Bonds are a type of investment vehicle that you can buy and sell through a brokerage on an open market, similar to stocks. Unlike stocks, which represent a stake of ownership in a company, bonds represent an interest in a debt. Some bonds are issued by private companies, and some are issued by government agencies.

A bond's initial interest rate at the time it's issued is called its coupon rate. That term comes from when bonds were issued with paper coupons that bondholders could clip with scissors and mail in to receive interest payments. Since bonds can be resold for prices above or below their original prices, the effective interest rate that buyers can receive can vary with that purchase price. That rate is known as a bond's yield.

How bond interest is taxed when you pay income tax can vary. Interest on corporate bonds is typically taxed at the same rates as ordinary income, such as income from working a job. Interest on federally issued bonds is typically exempt from federal income tax. Bonds issued by state or local governments, known as municipal bonds, are often exempt from both federal income tax and state and local income tax in the state where they're issued.

Exploring Bonds and Risk

Different bonds carry different yields and other terms, such as how long they pay out. Bonds also vary in risk, since different organizations that issue them have different likelihoods of defaulting, or stopping payment. Because of laws governing how creditors are paid, bondholders are often more likely to recover some of their investments when a company goes bankrupt.

Bonds carrying higher risk generally have higher yields. You can find publicly available information about the credit ratings of bonds, generally given as letter grades, and the companies that issue them. Particularly high-risk bonds, with the potential for particularly high rewards, are sometimes known as junk bonds.

If you choose to invest in bonds, choose bonds delivering yields and tax consequences you want with a level of risk you're comfortable with.

Understanding Certificates of Deposit

Certificates of deposit are a special kind of account you can open with a bank or a credit union.
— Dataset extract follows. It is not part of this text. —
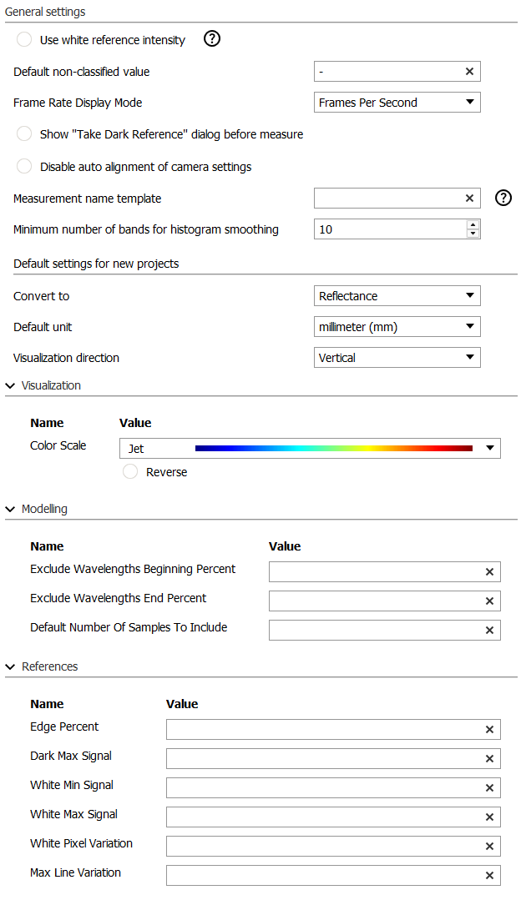This screenshot has width=521, height=900.
Task: Open the Visualization direction dropdown
Action: pyautogui.click(x=397, y=358)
They generally pay a higher interest rate than traditional savings or checking accounts in exchange for requiring you to agree to keep your money in the account for a specific amount of time. If you remove the money earlier, you may face a penalty depending on the account terms.

Different CDs, as they're commonly called, have different rates and different maturity times. They also have different penalties for early withdrawals, and some have special provisions where you can elect to change the account interest rate or contribute additional funds after it's been open for a certain amount of time.

You can open a CD with most banks and credit unions in the United States. Generally, bank deposits are insured up to $250,000 per depositor per bank by the Federal Deposit Insurance Corporation. Credit union deposits are similarly insured by the National Credit Union Administration. Bank interest is taxed as ordinary income in the year you receive it.

Brokered Certificates of Deposit

Some financial institutions, typically brokerages, offer what are called brokered certificates of deposit. They usually place your funds with partner banks looking to raise deposits and can automatically distribute your money across multiple institutions to avoid exceeding the FDIC insurance limits.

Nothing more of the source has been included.